In this project, we concern ourselves with line plan optimization on a symmetric city model. We evaluate whether and how often asymmetric solutions can occur despite the entirely symmetric input. Further, we examine how much the costs of symmetric line plans deviate from the optimum and whether symmetric line plans can be used to approximate optimal solutions.
Line planning is one of the first steps in the optimization of public transportation services: It involves the determination of vehicle routes and needed frequencies in order to cover the travel demand in a city. Line planning is often performed on a graph which is a simplified and generalized city representation and usually displays a high degree of symmetry in both the geometry and demand. In a way, it is natural to assume that the best line plan is then symmetric as well -- one could be inclined to exploit this symmetry and obtain the best line plan for one zone only and extrapolate the line plan for the entire system as a symmetric copy of the one zone. However, this is not necessarily the case. We formulate the line planning problem with a mixed integer linear programming formulation and apply it to a generic model, the Parametric City. The latter was introduced by Fielbaum et al. to represent different city types and is, in particular, symmetric in both geometry and demand.
In this project, we concern ourselves with the influence of said symmetries: In which cases are the optimal line plans symmetric as well? When are symmetric line plans an especially bad choice? As symmetric line plans are easy to compute, can these be exploited to approximate optimal solutions in some cases?
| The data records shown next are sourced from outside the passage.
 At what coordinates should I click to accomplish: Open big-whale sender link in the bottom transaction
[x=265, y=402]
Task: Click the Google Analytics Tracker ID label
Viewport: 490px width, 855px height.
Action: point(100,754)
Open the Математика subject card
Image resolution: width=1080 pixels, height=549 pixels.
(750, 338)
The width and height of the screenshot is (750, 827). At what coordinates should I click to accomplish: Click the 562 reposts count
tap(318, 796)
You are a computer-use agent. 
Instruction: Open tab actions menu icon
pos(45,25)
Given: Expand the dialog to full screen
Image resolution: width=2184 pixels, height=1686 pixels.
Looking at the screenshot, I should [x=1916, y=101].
We examine the problem with group theoretical means, inspect properties of symmetric solutions and introduce a symmetry gap to measure the deviation in costs of symmetric solutions to the optimum and determining bounds on said gap. This allows us to deduce an approximation algorithm for the line planning problem in the Parametric City. In special cases, however, line planners should take particular care, since the optimal solution has significantly lower costs than the symmetric ones.